> **Task prompt**:
Beginning with the line containing "Task: Expand the Cross margin mode dropdown" and ending with the line containing "Where should I", write out each line of the records below exactly; pictures and lines outside that range are left out.

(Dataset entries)
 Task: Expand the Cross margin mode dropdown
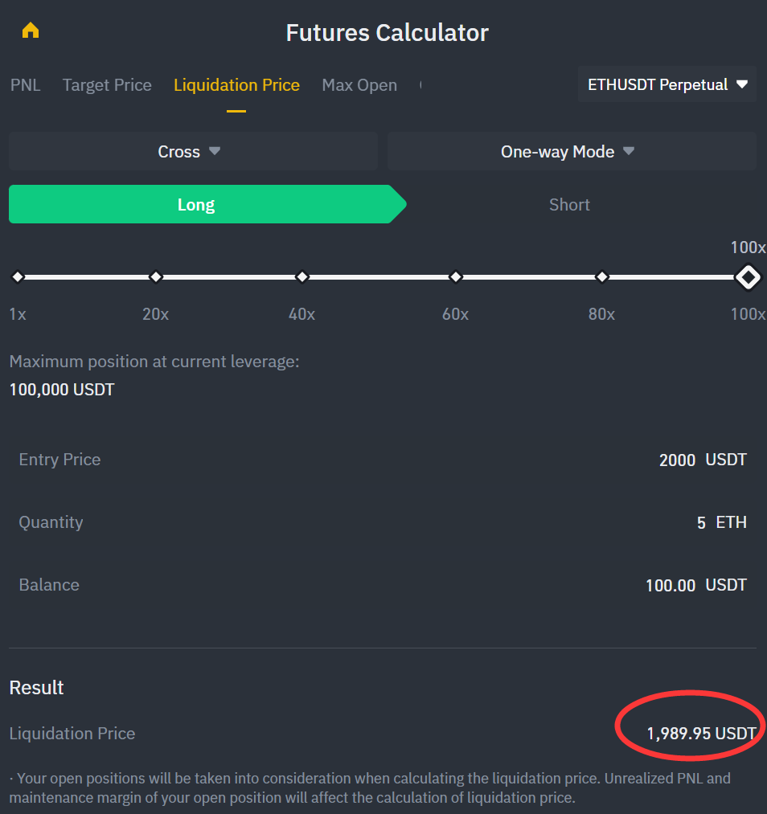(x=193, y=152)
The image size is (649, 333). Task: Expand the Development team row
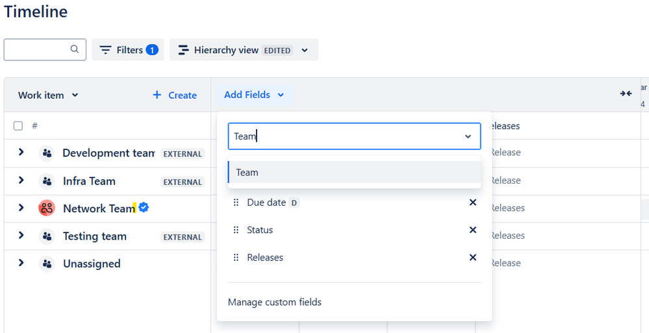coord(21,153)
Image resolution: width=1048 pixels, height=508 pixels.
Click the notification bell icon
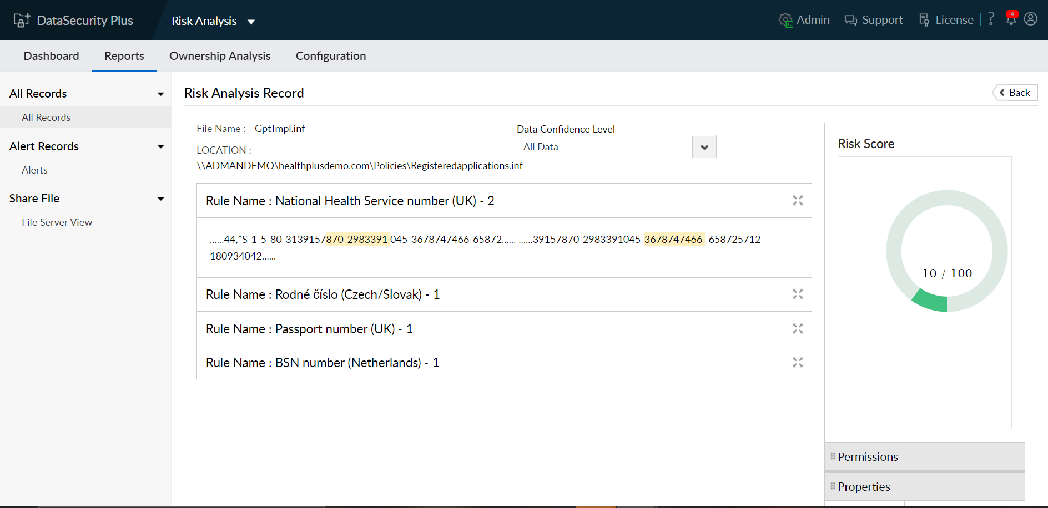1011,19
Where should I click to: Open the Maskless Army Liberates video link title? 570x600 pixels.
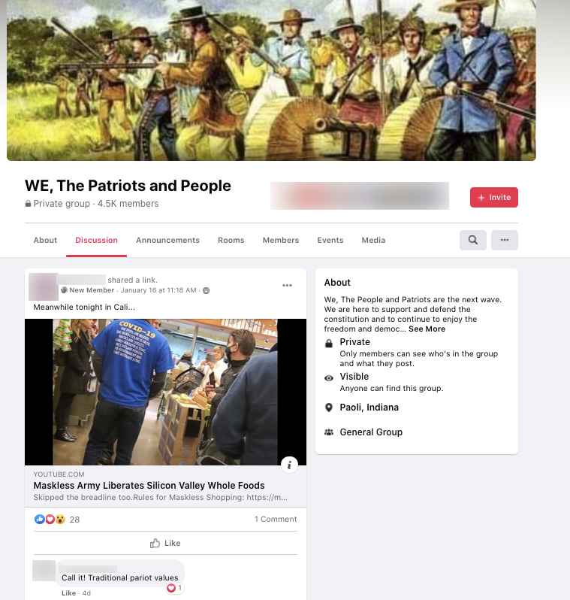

==

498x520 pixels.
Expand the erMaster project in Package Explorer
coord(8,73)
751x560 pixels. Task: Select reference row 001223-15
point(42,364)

> **Output**:
 Task: Expand the Cross margin mode dropdown
(x=193, y=152)
The image size is (649, 333). Task: Expand the Development team row
coord(21,153)
Image resolution: width=1048 pixels, height=508 pixels.
Click the notification bell icon
1011,19
Where should I click to: Open the Maskless Army Liberates video link title? 570x600 pixels.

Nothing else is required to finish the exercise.